Kidnapping et vol de bétail, Les populations fuient les villages reculés de l’Adamaoua

Kidnapping et vol de bétail, Les populations fuient les villages reculés de l’Adamaoua

Appauvris, sans travail et sans assistance, les déplacés internes qui ont fuit la guerre et ont tout vendu demandent l’aide du gouvernement pour retourner chez eux.

Entre 2015 et 2018, 311 enlèvements ont été enregistrés avec des pertes estimées à plus de 2 milliards de fcfa et un nombre important de bétails volés. Ces données sont rapportées par une association de bororos qui dénonce aussi la misère dans laquelle sont  plongées les populations déplacées.

L’Arrondissement de Tchabal Ngandaba est situé dans le département de Faro et Deo dans la région de l’Adamaoua. Ce village de 35 000 habitants,  il y a trois ans,  était un lieu propice pour les éleveurs qui venaient de tous les coins de la région de l’Adamaoua pour nourrir leur bétail. Le sol fertile et le climat doux sont favorables à la poussée de la végétation recommandée pour la bonne santé des bœufs et autres bestiaux.

Le village qui s’étend sur 6000 km2 est peuplé par les Pérés ou Koutines, Foulbés, Haoussas, Nyem-nyems, Bayas. Limité au nord par la République centrafricaine. Les rebelles centrafricains ont profité de cette proximité et de l’absence des postes armés camerounais dans ces lieux, pour traverser la frontière et venir voler le bétail et faire des kidnappings avec demande de rançons aux riches éleveurs camerounais.

Des villages déserts

 Dans un silence total, le phénomène a pris de l’ampleur puisque les montants des rançons étaient de plus en plus élevés. Aujourd’hui, Tchabal Ngandaba est Un village désert.

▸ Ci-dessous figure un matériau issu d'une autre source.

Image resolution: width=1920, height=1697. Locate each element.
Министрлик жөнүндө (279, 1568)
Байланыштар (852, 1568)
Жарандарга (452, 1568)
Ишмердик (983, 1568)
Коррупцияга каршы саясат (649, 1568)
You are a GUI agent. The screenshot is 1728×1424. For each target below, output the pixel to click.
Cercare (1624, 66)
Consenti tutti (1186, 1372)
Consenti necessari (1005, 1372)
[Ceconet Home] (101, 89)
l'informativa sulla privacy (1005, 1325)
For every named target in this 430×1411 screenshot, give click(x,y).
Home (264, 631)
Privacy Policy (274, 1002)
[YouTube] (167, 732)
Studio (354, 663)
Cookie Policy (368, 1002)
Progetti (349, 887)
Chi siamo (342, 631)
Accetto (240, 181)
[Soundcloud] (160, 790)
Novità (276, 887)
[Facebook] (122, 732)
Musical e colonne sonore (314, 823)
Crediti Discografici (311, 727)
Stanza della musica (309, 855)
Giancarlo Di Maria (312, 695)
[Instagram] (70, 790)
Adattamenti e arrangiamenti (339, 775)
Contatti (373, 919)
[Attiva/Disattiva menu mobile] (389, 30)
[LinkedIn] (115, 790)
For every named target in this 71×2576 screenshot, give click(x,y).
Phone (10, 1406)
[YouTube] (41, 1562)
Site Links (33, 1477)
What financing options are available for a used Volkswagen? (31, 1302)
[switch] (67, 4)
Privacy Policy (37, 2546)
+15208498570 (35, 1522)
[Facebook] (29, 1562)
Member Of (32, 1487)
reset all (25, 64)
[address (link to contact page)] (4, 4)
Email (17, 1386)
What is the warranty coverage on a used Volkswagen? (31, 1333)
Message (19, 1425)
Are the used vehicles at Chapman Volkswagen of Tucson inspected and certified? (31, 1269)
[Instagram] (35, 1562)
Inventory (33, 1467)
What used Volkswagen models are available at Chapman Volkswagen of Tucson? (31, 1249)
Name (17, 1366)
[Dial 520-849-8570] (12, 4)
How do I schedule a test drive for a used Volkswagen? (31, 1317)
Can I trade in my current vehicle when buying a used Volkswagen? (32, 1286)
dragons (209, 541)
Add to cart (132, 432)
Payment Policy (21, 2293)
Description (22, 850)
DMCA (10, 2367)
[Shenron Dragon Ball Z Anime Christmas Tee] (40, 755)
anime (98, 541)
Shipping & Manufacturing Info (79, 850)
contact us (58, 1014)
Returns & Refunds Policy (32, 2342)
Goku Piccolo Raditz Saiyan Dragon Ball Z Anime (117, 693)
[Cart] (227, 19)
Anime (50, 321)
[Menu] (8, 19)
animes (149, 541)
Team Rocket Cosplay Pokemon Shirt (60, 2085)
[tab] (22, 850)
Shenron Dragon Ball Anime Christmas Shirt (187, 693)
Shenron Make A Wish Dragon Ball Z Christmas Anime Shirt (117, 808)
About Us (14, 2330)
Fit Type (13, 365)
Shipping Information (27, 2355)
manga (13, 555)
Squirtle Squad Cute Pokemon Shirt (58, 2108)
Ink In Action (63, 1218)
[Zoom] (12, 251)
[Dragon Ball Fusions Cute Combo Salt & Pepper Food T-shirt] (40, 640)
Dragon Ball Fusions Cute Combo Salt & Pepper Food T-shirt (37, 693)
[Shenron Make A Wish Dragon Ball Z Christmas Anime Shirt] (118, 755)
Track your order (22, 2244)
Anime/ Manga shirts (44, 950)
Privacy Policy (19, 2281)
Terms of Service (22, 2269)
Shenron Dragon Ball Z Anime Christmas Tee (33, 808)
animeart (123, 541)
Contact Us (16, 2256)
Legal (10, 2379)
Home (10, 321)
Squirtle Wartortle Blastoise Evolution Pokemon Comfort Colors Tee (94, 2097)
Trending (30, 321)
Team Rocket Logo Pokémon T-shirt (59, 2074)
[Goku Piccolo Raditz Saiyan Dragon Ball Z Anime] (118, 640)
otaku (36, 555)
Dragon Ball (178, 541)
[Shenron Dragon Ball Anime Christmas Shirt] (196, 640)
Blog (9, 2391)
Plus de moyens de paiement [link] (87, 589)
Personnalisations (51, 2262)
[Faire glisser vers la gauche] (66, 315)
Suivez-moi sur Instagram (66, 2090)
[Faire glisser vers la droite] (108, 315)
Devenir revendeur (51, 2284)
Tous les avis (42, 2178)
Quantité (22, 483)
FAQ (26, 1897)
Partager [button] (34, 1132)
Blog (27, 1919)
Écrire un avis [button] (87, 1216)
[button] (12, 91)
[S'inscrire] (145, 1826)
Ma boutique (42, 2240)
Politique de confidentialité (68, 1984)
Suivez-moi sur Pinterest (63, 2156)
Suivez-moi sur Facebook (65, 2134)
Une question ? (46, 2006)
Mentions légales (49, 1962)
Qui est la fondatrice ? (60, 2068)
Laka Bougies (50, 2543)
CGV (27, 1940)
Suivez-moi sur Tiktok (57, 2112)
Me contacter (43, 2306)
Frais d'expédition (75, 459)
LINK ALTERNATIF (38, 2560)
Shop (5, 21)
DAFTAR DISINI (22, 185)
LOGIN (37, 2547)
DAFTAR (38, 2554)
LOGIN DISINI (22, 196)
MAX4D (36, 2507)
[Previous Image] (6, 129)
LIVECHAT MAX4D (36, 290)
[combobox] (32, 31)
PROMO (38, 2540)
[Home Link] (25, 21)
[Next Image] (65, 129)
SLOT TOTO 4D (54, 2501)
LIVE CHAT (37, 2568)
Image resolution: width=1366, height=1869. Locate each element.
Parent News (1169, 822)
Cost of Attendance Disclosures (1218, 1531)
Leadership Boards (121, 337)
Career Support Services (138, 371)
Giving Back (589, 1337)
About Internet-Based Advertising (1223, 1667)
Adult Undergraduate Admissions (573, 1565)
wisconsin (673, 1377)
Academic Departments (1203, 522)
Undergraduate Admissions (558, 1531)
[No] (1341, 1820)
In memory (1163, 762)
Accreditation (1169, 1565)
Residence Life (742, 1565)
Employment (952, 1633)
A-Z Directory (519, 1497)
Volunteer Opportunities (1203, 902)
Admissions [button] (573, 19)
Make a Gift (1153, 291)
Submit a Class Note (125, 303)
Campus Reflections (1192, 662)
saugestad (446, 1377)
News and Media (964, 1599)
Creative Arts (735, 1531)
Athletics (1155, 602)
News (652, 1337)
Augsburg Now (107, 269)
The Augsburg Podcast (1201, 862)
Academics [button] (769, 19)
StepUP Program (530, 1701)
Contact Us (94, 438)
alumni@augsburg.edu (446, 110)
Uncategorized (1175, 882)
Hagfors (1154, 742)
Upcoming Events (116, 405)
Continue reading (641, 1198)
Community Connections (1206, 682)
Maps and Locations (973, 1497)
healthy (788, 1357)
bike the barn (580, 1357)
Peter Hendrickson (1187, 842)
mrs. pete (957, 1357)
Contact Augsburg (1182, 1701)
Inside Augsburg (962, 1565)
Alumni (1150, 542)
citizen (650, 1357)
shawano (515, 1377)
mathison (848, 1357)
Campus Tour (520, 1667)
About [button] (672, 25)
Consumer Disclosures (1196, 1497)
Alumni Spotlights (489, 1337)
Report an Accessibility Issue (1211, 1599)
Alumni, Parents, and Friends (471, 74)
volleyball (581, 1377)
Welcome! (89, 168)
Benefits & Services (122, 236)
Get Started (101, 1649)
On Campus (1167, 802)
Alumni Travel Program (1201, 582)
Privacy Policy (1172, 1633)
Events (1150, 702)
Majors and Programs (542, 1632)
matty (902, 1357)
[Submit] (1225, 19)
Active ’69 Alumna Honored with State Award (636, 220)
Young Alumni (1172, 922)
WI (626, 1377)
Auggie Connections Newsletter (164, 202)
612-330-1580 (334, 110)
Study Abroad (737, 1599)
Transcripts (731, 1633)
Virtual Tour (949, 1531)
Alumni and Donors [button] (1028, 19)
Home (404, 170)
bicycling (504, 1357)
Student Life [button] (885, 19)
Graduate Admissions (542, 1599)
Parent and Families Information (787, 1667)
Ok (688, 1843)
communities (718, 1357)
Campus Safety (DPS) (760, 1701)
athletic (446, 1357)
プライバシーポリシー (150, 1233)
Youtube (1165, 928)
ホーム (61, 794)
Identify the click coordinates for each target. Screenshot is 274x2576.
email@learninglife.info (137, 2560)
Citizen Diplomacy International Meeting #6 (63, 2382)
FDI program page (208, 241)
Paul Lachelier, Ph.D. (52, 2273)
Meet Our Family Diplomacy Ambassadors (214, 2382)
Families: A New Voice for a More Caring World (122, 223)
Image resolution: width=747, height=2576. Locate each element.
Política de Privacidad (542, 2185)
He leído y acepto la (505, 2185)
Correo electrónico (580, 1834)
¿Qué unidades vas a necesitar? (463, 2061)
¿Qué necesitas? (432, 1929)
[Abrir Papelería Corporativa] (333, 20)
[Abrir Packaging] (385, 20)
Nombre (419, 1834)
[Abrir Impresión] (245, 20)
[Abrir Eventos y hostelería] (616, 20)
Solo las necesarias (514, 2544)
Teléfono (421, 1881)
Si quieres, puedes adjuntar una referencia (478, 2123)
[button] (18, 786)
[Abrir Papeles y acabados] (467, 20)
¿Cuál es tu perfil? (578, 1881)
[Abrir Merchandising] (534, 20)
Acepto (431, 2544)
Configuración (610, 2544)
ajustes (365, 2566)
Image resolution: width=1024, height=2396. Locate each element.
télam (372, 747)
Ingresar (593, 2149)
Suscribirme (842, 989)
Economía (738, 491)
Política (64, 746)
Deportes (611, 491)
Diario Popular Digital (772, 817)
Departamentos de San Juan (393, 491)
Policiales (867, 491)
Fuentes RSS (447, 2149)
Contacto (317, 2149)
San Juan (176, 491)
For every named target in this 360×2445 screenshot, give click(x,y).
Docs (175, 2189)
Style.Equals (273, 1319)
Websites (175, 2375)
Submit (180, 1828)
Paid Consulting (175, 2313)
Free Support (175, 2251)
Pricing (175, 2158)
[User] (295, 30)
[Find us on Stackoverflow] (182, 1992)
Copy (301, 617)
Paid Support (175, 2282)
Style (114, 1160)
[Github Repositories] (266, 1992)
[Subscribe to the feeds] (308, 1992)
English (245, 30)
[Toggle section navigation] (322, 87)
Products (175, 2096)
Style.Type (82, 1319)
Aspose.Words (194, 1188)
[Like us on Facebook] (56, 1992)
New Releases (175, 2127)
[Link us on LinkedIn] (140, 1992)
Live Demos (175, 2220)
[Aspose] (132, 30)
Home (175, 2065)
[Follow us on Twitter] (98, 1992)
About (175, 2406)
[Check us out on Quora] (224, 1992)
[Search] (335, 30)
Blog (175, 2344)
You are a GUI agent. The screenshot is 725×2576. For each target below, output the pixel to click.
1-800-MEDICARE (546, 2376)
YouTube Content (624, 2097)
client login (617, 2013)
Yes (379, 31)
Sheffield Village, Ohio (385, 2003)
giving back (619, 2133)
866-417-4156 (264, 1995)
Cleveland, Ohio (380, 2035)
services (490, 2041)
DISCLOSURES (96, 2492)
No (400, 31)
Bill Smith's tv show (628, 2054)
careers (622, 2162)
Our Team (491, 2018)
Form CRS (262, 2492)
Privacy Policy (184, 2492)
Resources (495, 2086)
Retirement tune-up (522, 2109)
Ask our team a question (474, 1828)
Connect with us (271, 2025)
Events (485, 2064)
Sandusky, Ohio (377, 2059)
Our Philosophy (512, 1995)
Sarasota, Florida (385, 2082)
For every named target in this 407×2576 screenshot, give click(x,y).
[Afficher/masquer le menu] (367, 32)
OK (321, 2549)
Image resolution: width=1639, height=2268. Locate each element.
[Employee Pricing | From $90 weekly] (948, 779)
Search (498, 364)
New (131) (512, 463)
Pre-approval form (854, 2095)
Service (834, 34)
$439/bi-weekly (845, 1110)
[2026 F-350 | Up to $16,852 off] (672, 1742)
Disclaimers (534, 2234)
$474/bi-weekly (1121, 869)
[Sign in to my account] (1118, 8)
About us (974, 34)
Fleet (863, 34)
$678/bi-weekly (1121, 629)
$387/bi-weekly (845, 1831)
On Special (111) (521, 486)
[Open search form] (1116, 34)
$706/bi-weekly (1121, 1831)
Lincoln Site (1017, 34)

Ce Vendredi 4 Décembre 2020,  lorsque nous arrivons sur les lieux, seul le chant des oiseaux nous accueillent avec quelques cabanes abandonnés. Les écoles une dizaine au total, sont construites en matériaux provisoires, en état de délabrement. Certaines se sont écroulées. Depuis deux ans, les enfants ne vont plus à l’école ici. Les enseignants aussi ont fui pour échapper aux représailles des groupes armés, et ont trouvé du travail dans quelques écoles proches de la ville.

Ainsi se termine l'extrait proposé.